> Selected passage
########

Nasonia vitripennis (or Mormoniella vitripennis, or Nasonia brevicornis) is one of four known species under the genus Nasonia - small parasitoid wasps that afflict the larvae of parasitic carrion flies such as blowflies and flesh flies, which themselves are parasitic toward nestling birds. It is the best known and most widely studied of the parasitoid wasps, and their study forms a vital part of the information used to describe the order Hymenoptera, along with information from bees and ants.
This parasitoid behaviour makes the wasps an interest for the development of biopesticide and biological systems for controlling unwanted insects.

The biosynthetic pathways for sex pheromones in Hymenoptera, determination of sex in development, and many protein and gene product comparisons to other insects have been studied using N. vitripennis (most often contrasted against the Western honey bee, Apis mellifera).

Nasonia vitripennis also has a high variety of proteins that have been discovered for venom and detection of odours and has repetitive DNA; this information has been made easier for study since the complete sequencing and release of the genome of N. vitripennis in 2010.

==Physiology==
As in other Nasonia wasps, N. vitripennis is haplodiploid, having haploid males and diploid females, and measures from 2–3 mm in length, with larger and darker-colored females than males.

########

[Stored data]
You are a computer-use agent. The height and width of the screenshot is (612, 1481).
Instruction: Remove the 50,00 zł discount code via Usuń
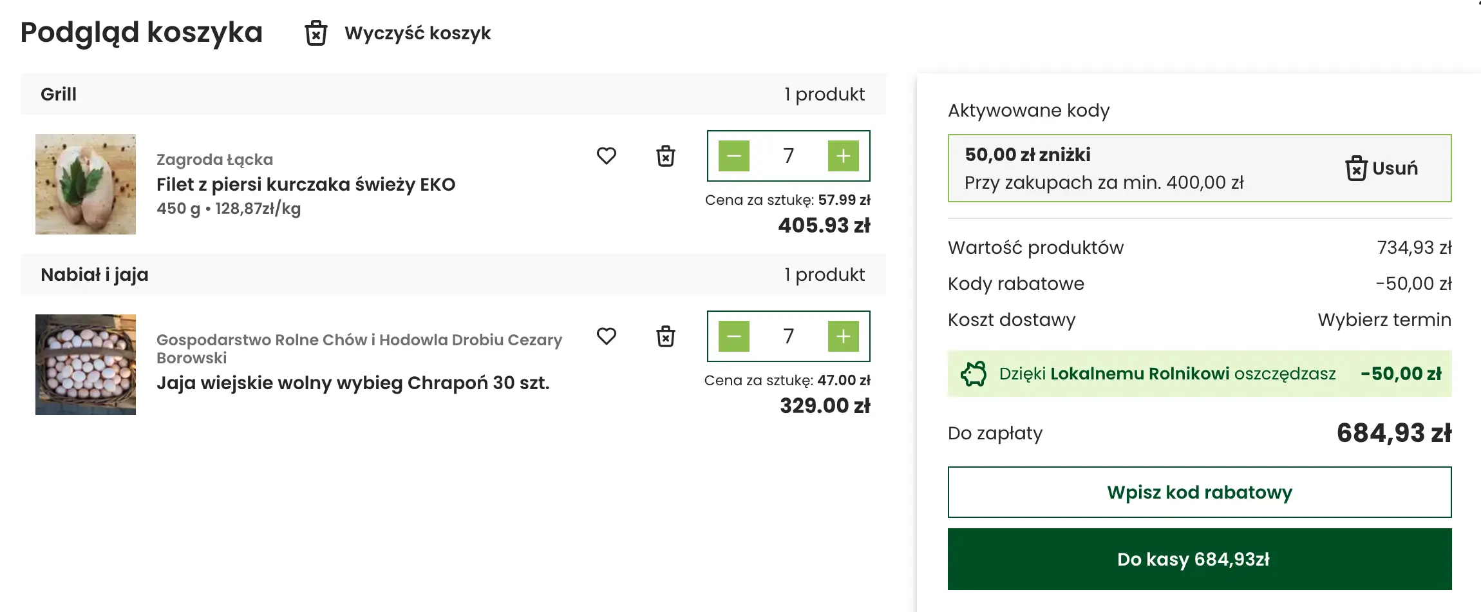[1381, 168]
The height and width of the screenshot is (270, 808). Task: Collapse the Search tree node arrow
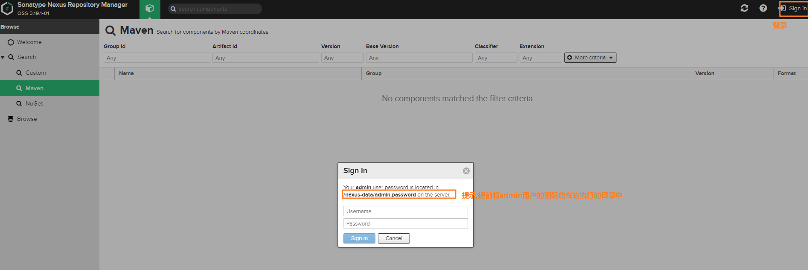[x=3, y=57]
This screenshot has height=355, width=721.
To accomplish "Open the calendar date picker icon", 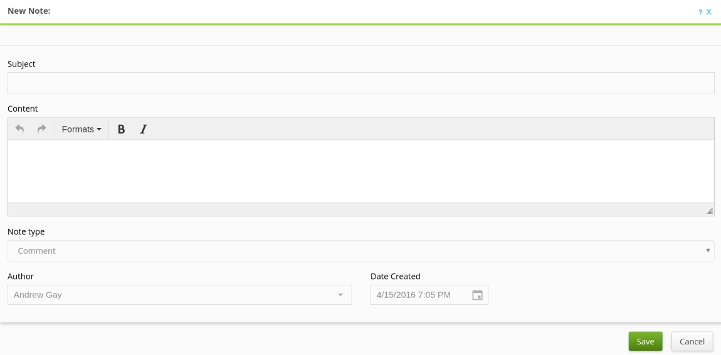I will click(477, 295).
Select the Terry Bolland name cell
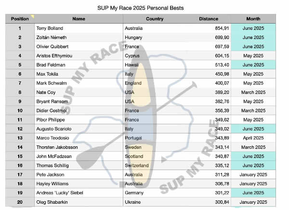This screenshot has height=210, width=289. (49, 28)
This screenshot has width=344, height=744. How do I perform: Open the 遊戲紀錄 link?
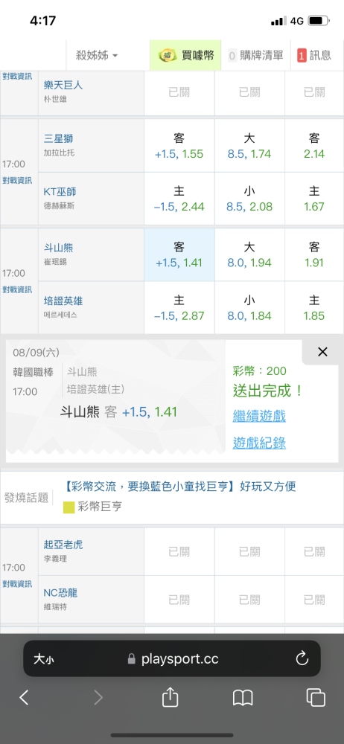point(259,443)
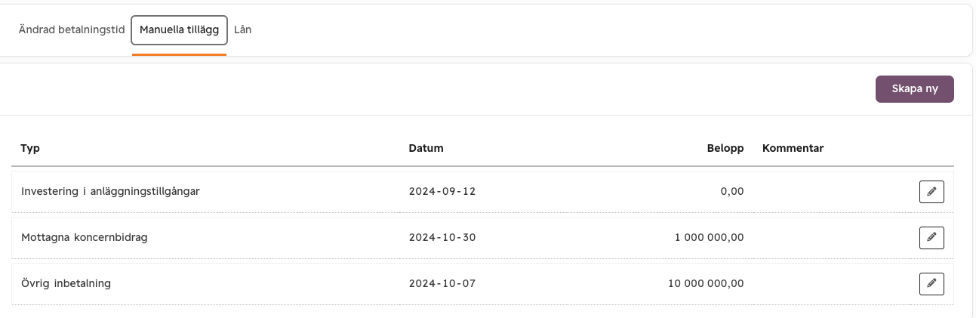The image size is (976, 318).
Task: Click the 10 000 000,00 amount cell
Action: click(x=707, y=284)
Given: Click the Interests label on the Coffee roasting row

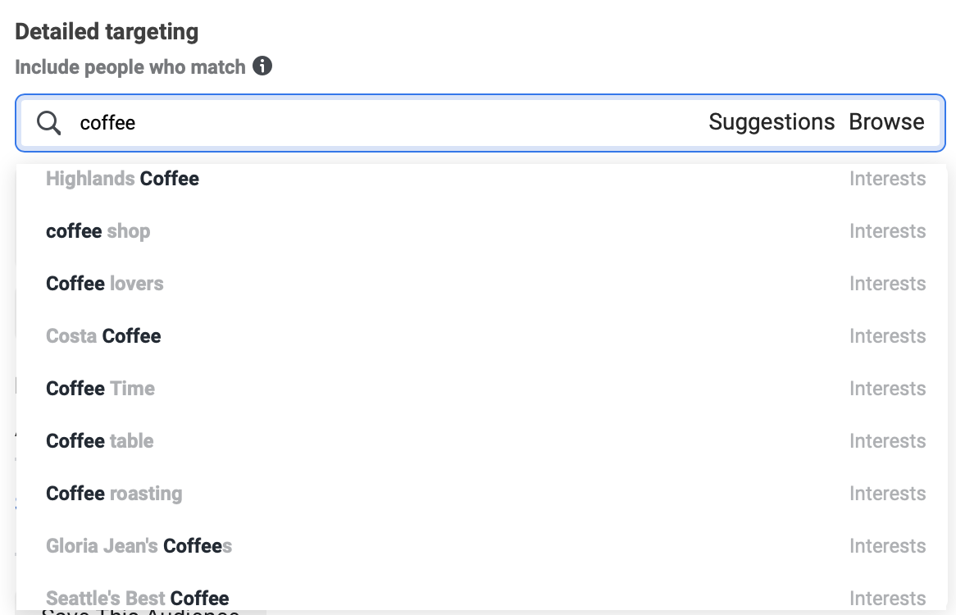Looking at the screenshot, I should point(887,494).
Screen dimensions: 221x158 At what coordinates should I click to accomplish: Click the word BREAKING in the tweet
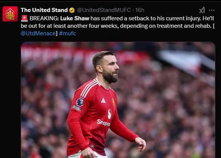coord(44,18)
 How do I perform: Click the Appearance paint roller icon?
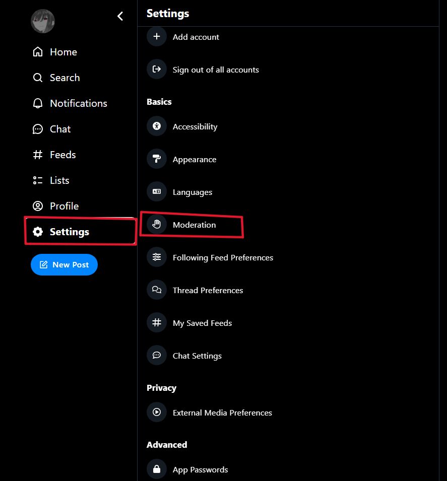coord(157,159)
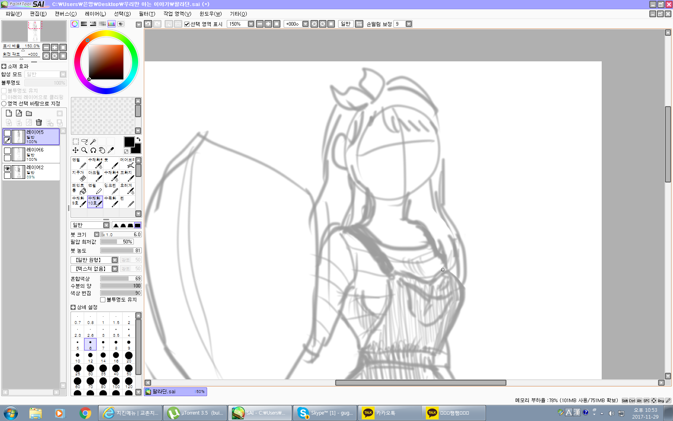The width and height of the screenshot is (673, 421).
Task: Open the 150% zoom dropdown
Action: 251,24
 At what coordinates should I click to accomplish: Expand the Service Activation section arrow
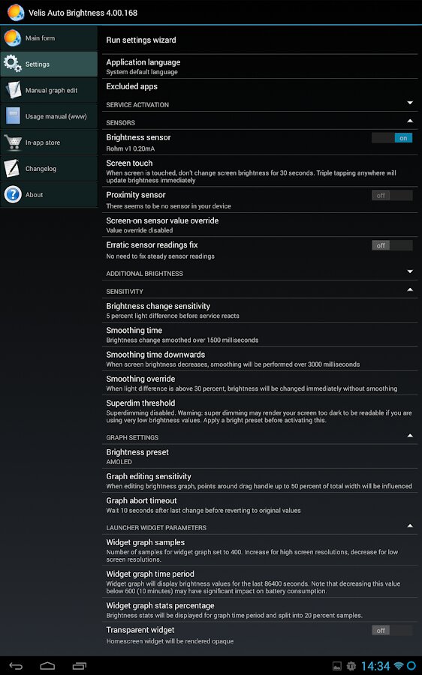[410, 103]
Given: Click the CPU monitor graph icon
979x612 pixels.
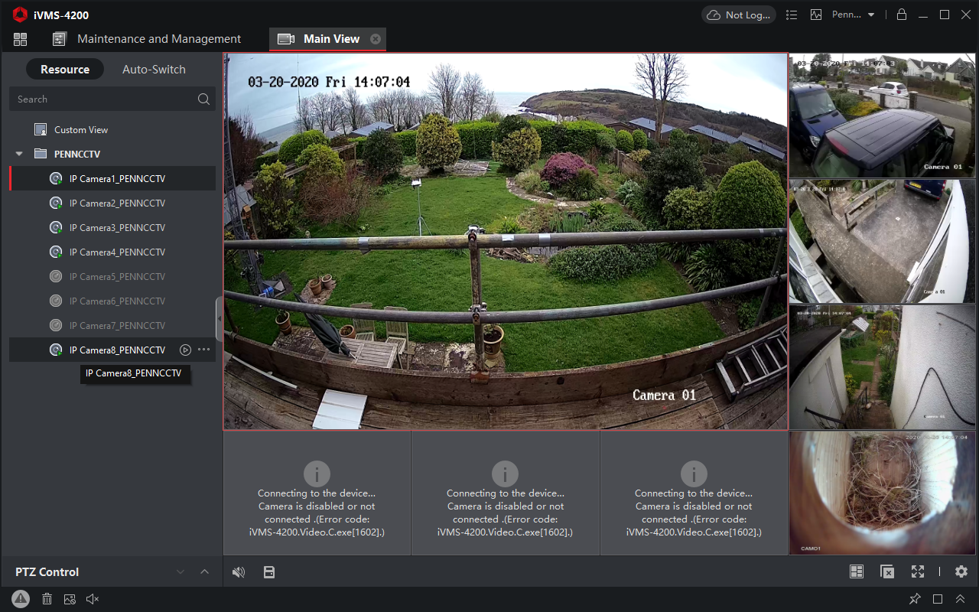Looking at the screenshot, I should point(816,15).
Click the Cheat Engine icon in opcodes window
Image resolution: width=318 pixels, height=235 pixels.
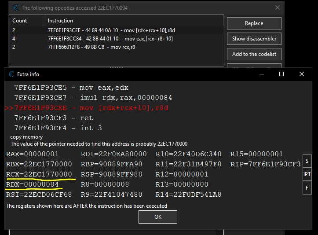click(x=16, y=7)
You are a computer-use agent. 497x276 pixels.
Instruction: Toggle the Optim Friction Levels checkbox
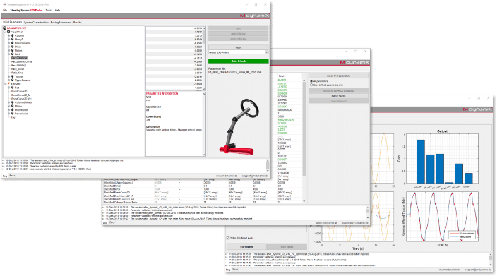tap(228, 238)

########

> Activities
(1) In the passage on Nasonia vitripennis, recast the paragraph beginning "Nasonia vitripennis (or Mormoniella vitripennis" as a short bulleted list that keeps its main facts.
(2) Carry on the passage on Nasonia vitripennis from the point where it ends.
The records have nothing to do with this.

> Numbered answers
(1)
- Also called Mormoniella vitripennis or Nasonia brevicornis
- One of four known species in the genus Nasonia
- Small parasitoid wasps that attack the larvae of carrion flies such as blowflies and flesh flies, which are themselves parasitic toward nestling birds
- The best known and most widely studied parasitoid wasp
- Research on it, together with bees and ants, is key to describing the order Hymenoptera

(2)
These wasps, like most other insects, show much sexual dimorphism, and females tend to be less easy to distinguish by species than males. N. vitripennis females have a straight stigmal vein (a short branch from the stigma of the forewing), in comparison to the varying curvature in its three sister species. Males are generally distinguished using antenna and wing shape. Male N. vitripennis wasps have a spindle-shaped scape (the lower half of the antenna), meaning it is wider in the middle than at either of the joint ends. (This is in comparison to the “angulate” shape seen in N. giraulti and N. oneida, or the cylindrical shape of N. longicornis). The antennal flagellum is also shorter and wider than in the other three species of Nasonia. Male N. vitripennis have small forewings, in comparison to other Nasonia relatives.

==Pheromones and sexual behaviour==
Male N. vitripennis wasps produce pheromones from papillae inside a rectal vesicle, and release pheromones through the anus. Female wasps show no similar organ for pheromone release.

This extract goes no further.